**EXTRACT:**
--- Begin ---
= Wanke nicht, mein Vaterland =

The present-day State of Schleswig-Holstein within Germany

Wanke nicht, mein Vaterland ("Do not falter, my fatherland"), also known as Schleswig-Holstein, meerumschlungen ("Schleswig-Holstein, embraced by the sea") or Schleswig-Holstein-Lied is the unofficial anthem of Schleswig-Holstein. It was written in 1844 and presented at the Schleswiger Sängerfest. The tune was written by Carl Gottlieb Bellmann (1772–1862). The text had originally been written by Berlin-based lawyer Karl Friedrich Straß (1803–1864) but rewritten by Matthäus Friedrich Chemnitz (1815–1870) shortly before the start of the Sängerfest in order to represent the then atmosphere in a better way. The song expresses the wish for a united, independent and German Schleswig-Holstein.

== History ==

=== Middle Ages ===
Following the death of Adolphus VIII, childless duke of Schleswig and count of Holstein, in 1459 the nobility was keen to preserve the unity of both countries under the rule of one monarch. After the failure of the first attempts to find a successor, the Danish king Christian I came into consideration. In 1460, he was finally elected after having granted certain privileges to the nobility, amongst others the independence of Schleswig and Holstein from the Kingdom of Denmark. According to the Ripener Urkunde, no legal link existed between Schleswig, Holstein and Denmark, save the personal union. It furthermore assured that „dat se bliven ewich tosamende ungedelt“ ("that they [Schleswig and Holstein] remain united forever").

=== 19th century ===
After the wars of liberation against Napoleonic hegemony had caused national bankruptcy for Denmark in 1813, the population of Schleswig and Holstein were taxed stronger than the Danish populace by a currency reform. Thus, the rivalry between Germans and Danes became fiercer. The southern duchies of Holstein and Saxe-Lauenburg had already been constituent states of the Holy Roman Empire before 1806 and of the German Confederation in 1815 whereas the Duchy of Schleswig was a Danish fief with the Danish king as duke and liege.

In 1840, Danish was introduced as official language in Northern Schleswig but the attempt to make Danish equal to German in the entire duchy failed due to the assembly of estates loyal to the German cause.
--- End ---
**SOURCE DATA:**
--- Begin ---
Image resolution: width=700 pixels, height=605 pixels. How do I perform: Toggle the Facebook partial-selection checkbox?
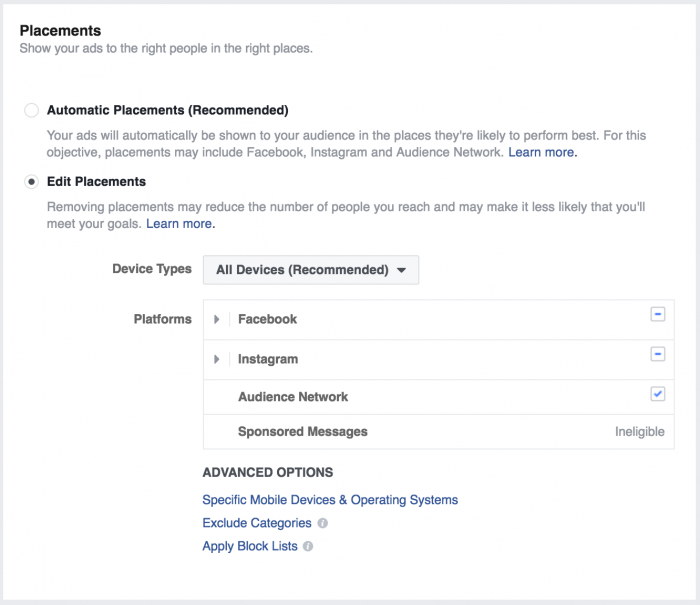pyautogui.click(x=657, y=314)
--- End ---
**TO DO:** Write the next part of the article on the Schleswig-Holstein anthem, picking up after its final sentence. The listing has no connection to the article on the Schleswig-Holstein anthem.

**RESULT FOR THIS TASK:**
=== Schleswiger Sängerfest ===
In the context of the German national movement of the 19th century, Sängerfeste (Festivals of Singers) with a political background took place throughout Germany (for example the Hambacher Fest). Following this tradition, Schleswig had its Sängerfest in 1844 where Matthäus Friedrich Chemnitz presented his song Wanke nicht, mein Vaterland, a rewritten version of a poem by Karl Friedrich Straß, in which he uttered his wish for a united, independent and German Schleswig-Holstein, which is the reason why he famously replaced the comma of Straß's version with a hyphen, thus stressing the union between both countries.

His version of the song became immensely popular during the Sängerfest and was promoted to a sort of "battle song" for freedom and independence.

=== 1848–1866 ===

Schleswig-Holstein as a Prussian Province within the German Empire

The political tensions culminated in the First Schleswig War of 1848 that ended three years later with the victory of Denmark without resolving the underlying problems. The Danish government pledged to reinstall the Danish state in its former form, thus granting every part of it the same rights.

In 1855, the Danish government designed a bilingual constitution that was rejected by the assembly of estates of Holstein and declared invalid by the Bundestag in Frankfurt three years later. In 1863, Denmark finally introduced a common constitution for both the Kingdom of Denmark and the Duchy of Schleswig. This violation of the agreement of 1851/1852 led to outrage in Germany.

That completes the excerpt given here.